Schultz was a small man with a round, blemished face. He had dark whiskers a razor couldn’t quite control. His eyes were slightly protuberant, and when Lucas said “Koop,” they seemed to bug out a bit farther.
“I can’t believe that crazy motherfucker belongs to you,” Schultz said after a moment, popping the door to get out of the car.
“He doesn’t, actually,” Lucas said. Connell was standing on the other side of the car, her hand in her purse.
“Who’s the puss?” Schultz asked, tipping his head toward her.
“State cop,” Lucas said. “And is that any way to talk about the government?”
“Fuck you, Davenport,” Schultz said, leaning back against the car’s front fender. “So what’re we doing? Do I call a lawyer, or what?”
“Schultzie. . . .” Lucas said, spreading his arms wide.
“That’s just plain Schultz,” Schultz said.
THOMAS TROY WORE a blue military sweater over jeans.
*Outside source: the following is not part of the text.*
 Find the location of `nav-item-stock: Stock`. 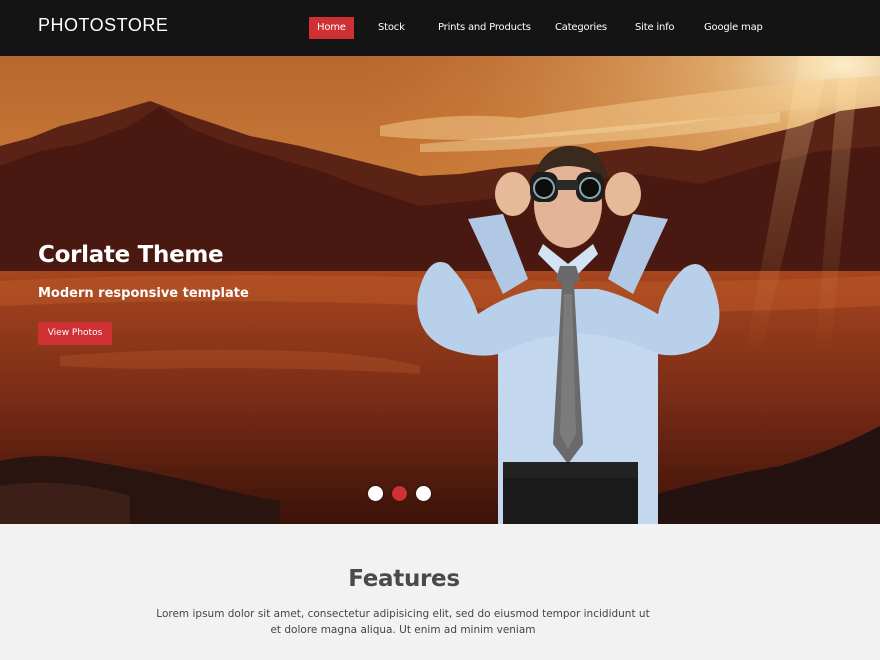

nav-item-stock: Stock is located at coordinates (392, 28).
He looked neat but tough, like a lieutenant colonel in the paratroops. He was shaking his head.
“We don’t have enough on the killings, by themselves, even with him cruising Jensen’s place. We could fake it, though, and put him away.”
“Like how?” Roux asked. “What do you suggest?”
“We take him on the burglary charges. We’ve got enough from Schultz to get a conviction on those. And we’ve got enough on the burglary charges to get search warrants for the truck and the house. If we don’t find anything on the murders or his stalking Jensen, well—we got him on the burglaries, and in the presentencing report, we let the judge know we think he’s tied in to the murders. If we get the right judge, we can get an upward departure on the sentence and keep him inside for five or six years.”
“Five or six years?” Connell came up out of her chair.
“Sit down,” Troy snapped. She sat down. “If you get anything in the search, then there’re more possibilities. If we find evidence of more burglaries, we’ll get a couple of more years. If we get evidence that he’s stalking Jensen, then we get another trial and go for a few more. And if there’s anything that would suggest the murders—any tiny little thing more than what you’ve got—we could set up the murder trials to go at the end of the sequence, and maybe the publicity from the first two will put him away on the others.”
“We’re really betting on the come,” Lucas said.
“All you need is a few hairs from Wannemaker or Marcy Lane, and with the circumstantial stuff you’ve got, that’d be enough,” Troy said. “If you can give me anything —a weapon, a hair, a couple drops of blood, a print—we’d go with it.”
Connell looked at Lucas, then Roux. “If we stay with him, we might see him approach somebody.”
“What if he kills her the second they’re in the truck?” Roux asked.
Lucas shook his head. “He doesn’t always do that. Wannemaker had ligature marks on her wrists. He kept her a while, maybe a day, and messed with her.”